Steel Products Prices North America

Foreign Steel: Getting Expensive

Written by John Packard

Even though the U.S. Department of Commerce is reporting foreign steel imports at high levels, imported steel is getting more expensive and, in some cases, getting harder to find.

SMU sources, both steel trading companies and buyers of foreign steel here in the United States, are expressing reservations about the future of foreign steel imports. This is not to say we should expect imports to move to zero but steel buyers should be prepared for tighter supplies of certain products and higher prices.

The circumvention complaint against Vietnam/China is having an impact on steel mills in Asia and on traders here in the United States where requests for certification of no Chinese substrate are becoming common place.

A trader located on the U.S. West Coast told us earlier today, “In the West I am seeing the CR basically coming from Thailand and Australia.  Mills with the most activity are BlueScope/Australia, Starcore in Thailand, and Thai Cold Rolled (TCR) Thailand. Hot Rolled in the West is basically Hyundai out of Korea, BlueScope out of New Zealand and some from Mexico.  That is basically the only HR being offered at this time. Galvanized is all over the place: Thailand, Japan, Taiwan, UAE, limited Korean.  As you mention Vietnam is back.”

The trader went on to say, “Thailand and UAE, I believe are not using Chinese material for USA business.  The business we do today specifically states no Chinese substrate allowed.”

We learned the cheapest deals appear to be cold rolled out of Russia (Severstal and MMK). We were told the latest offers are $33.25/cwt-$33.75/cwt ($665-$675 per ton). We learned of a Turkish offer at $34.25/cwt ($685 per ton).

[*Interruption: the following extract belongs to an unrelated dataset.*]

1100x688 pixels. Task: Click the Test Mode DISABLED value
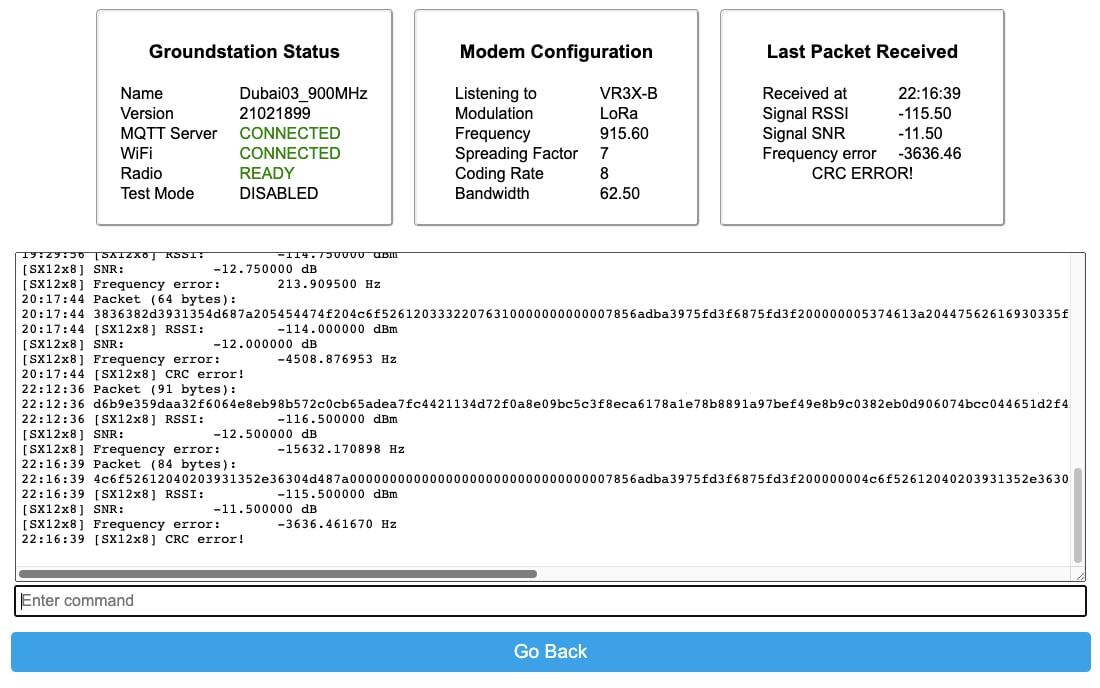(279, 193)

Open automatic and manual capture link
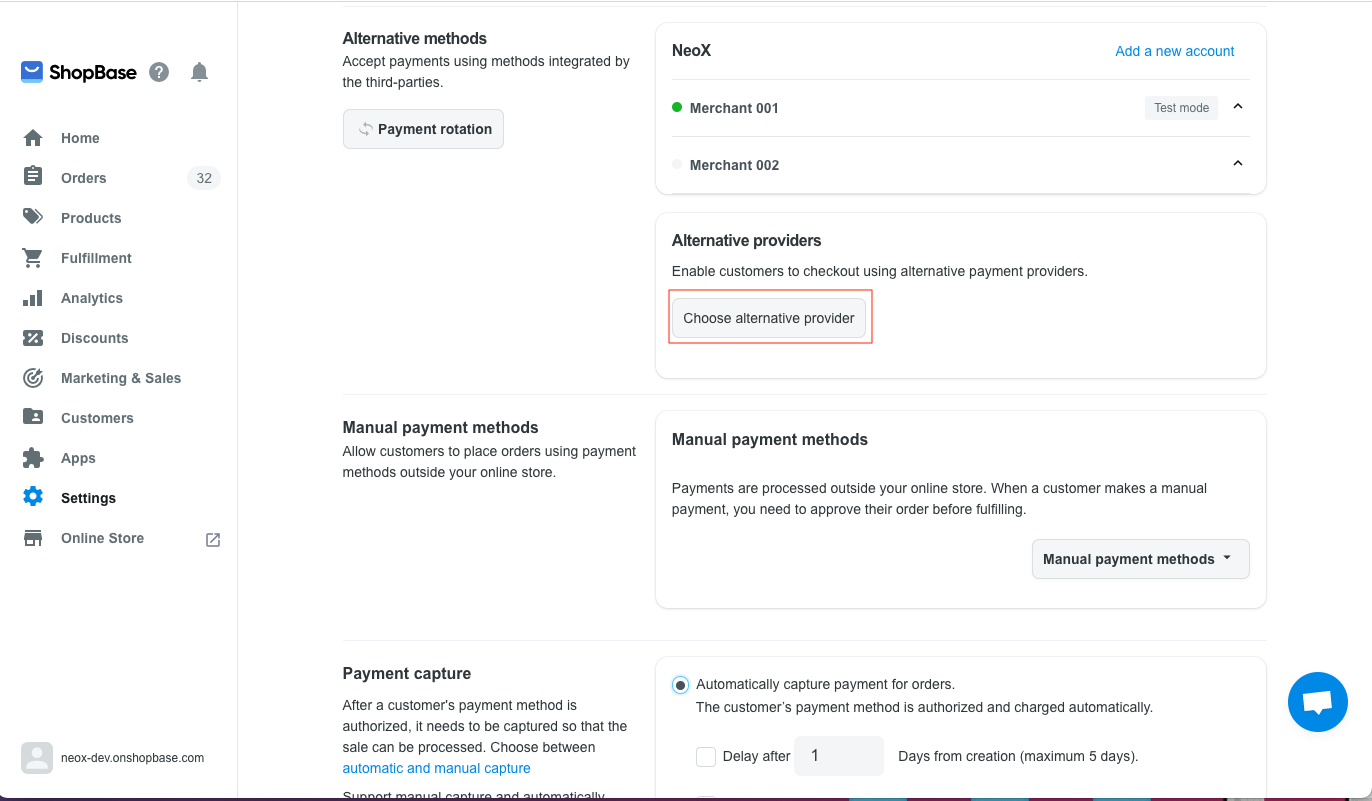pyautogui.click(x=436, y=768)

A trading company told us, “Turkey, Erdemir, Borcelik, Gazi, Tezcan, is the predominant import factor for both Cold Rolled and Coated. Significant quantities; reasonable discount to domestic prices. To some extent facilitated by collapse of Turkish currency relative to the dollar. Cold Rolled offered by traders to distributors in the range $35.50 – $36.75 DDP. Modest quantities only from other countries; e.g. South Africa, Thailand, UAE, Italy. Australia, Vietnam for West Coast.”

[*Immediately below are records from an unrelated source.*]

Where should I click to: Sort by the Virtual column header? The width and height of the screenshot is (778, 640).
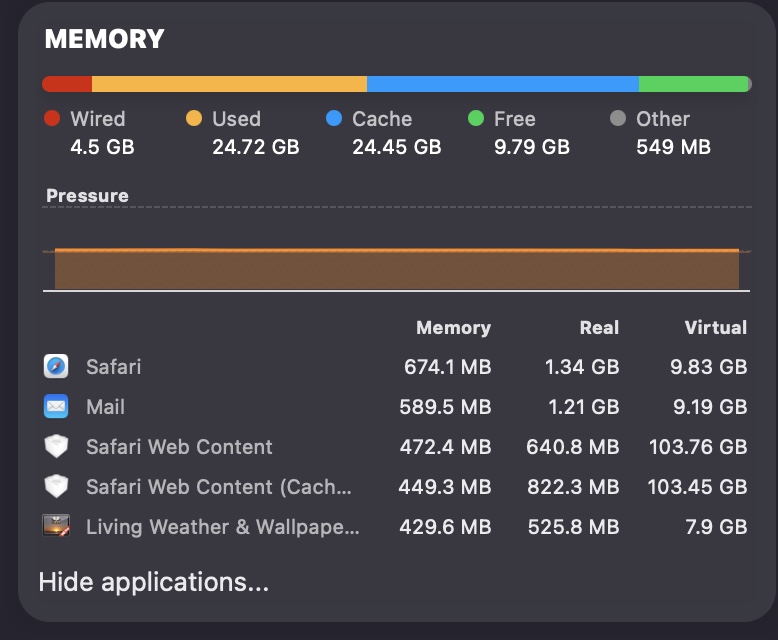click(715, 327)
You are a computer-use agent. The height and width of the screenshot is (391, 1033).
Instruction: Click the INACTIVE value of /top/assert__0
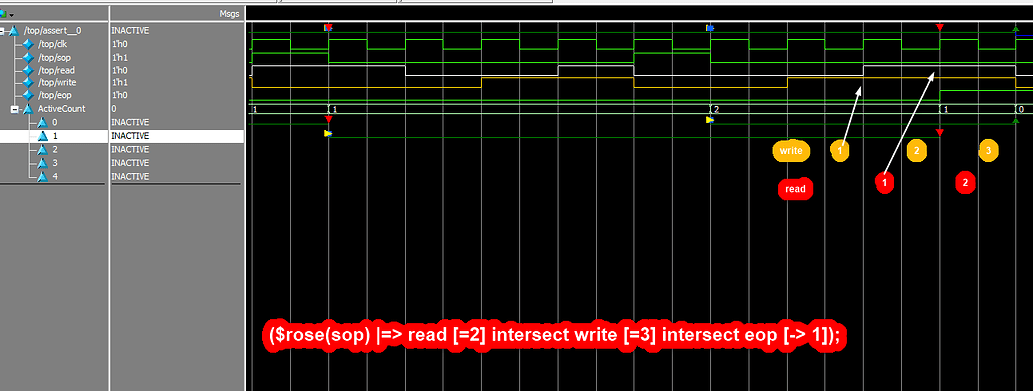click(130, 30)
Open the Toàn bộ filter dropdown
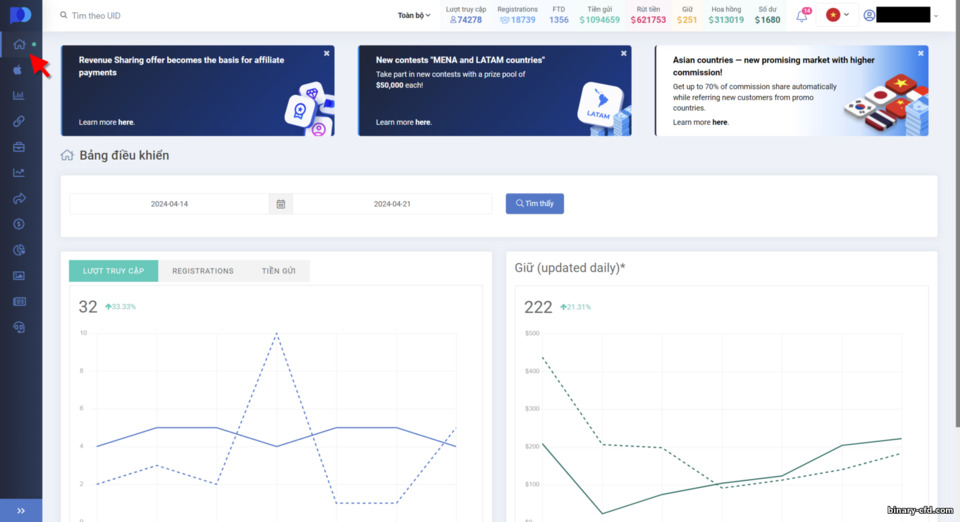The height and width of the screenshot is (522, 960). (x=414, y=15)
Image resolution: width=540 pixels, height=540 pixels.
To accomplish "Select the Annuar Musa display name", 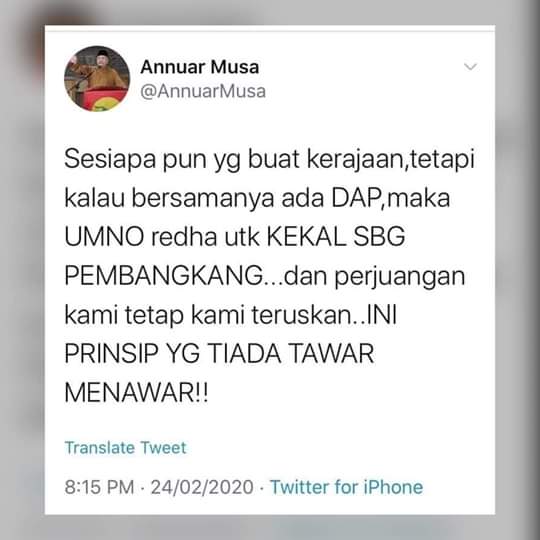I will coord(199,67).
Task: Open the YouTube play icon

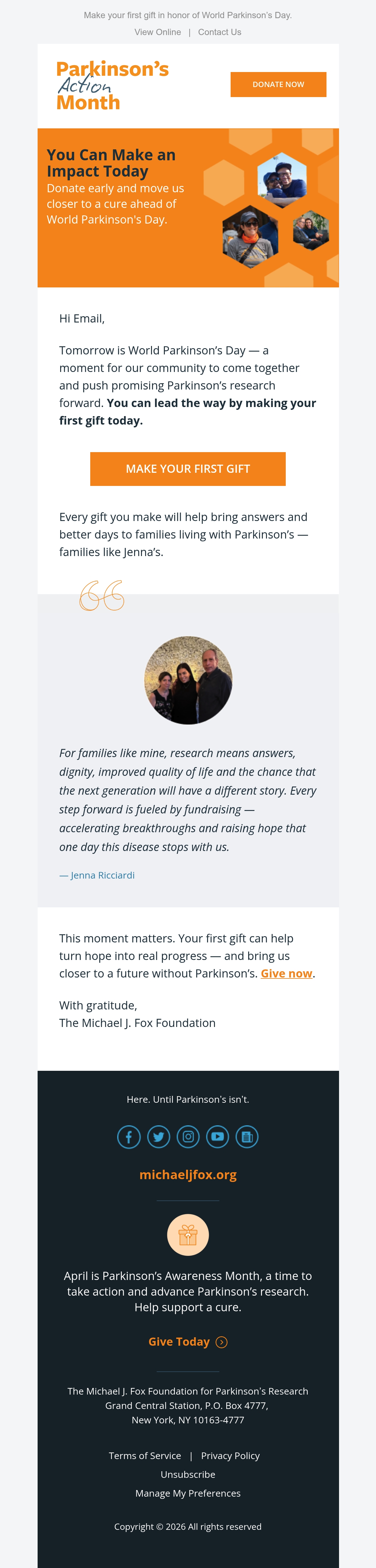Action: (x=217, y=1137)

The current domestic average on cold rolled is $820 per ton ($41.00/cwt before extras) although we are comparing apples to oranges when taking lead time into account. Foreign steel will arrive one to three months further out so the question a steel buyers are asking themselves, do they feel the spread is wide enough that it will still exist by the time the steel arrives in late Spring/early Summer?

Steel buyers also need to remember the spread between domestic hot rolled and that of cold rolled and coated continues to be $100 per ton greater than the normal $100-$120 per ton. If that spread were to return to more “normal” levels many of the offers listed above would be non-competitive.

We also need to remember local freight in the United States is part of the evaluation process and the further a customer is from a port the more expensive foreign steel becomes.

A large steel service center told SMU, “Flat offerings from foreign sources seem to be scattered as Turkey gets in and out every day based on Europe’s current market status and a couple of days ago, we heard they were backing off here in the USA in anticipation of rising prices in the EU. Brazil and a few offers from mainly light gage mills are still trickling in, but no significant “deals” of note as substrate in Asia is still trying to find its sea legs. I would bet import volumes for CR and Galvanized begin to taper off for the next few months, but Galvalume seems to be immune.”

We did some checking on the Turkish offers into the U.S. markets and heard hot rolled for March production in Turkey was closed out at $28.50/cwt ($570 per ton). The same trader reported having Egyptian hot rolled offers right now at $29.00/cwt-$29.50/cwt CIF, USA Gulf Port ($580-$590 per ton).

A large hot rolled buyer told SMU that at $29.00/cwt there was absolutely no interest on his company’s behalf in ordering steel with an almost non-existent spread between domestic numbers and the foreign numbers.

Another steel buyer had similar comments about coated steels. It seems that Brazil is offering coated steel into the market at a price when calculated back is equivalent to a $36.00/cwt base price. “I am afraid to buy foreign steel for June/July based on where we are right now.” They explained that with the long lead times the approximately $80 per ton spread (before freight is taken into consideration) is a little tight to risk going foreign.

We will be watching imports closely in the coming months because when a steel buyer well known by SMU tells us they may discontinue buying foreign for a while, then that is news that needs to be followed up on.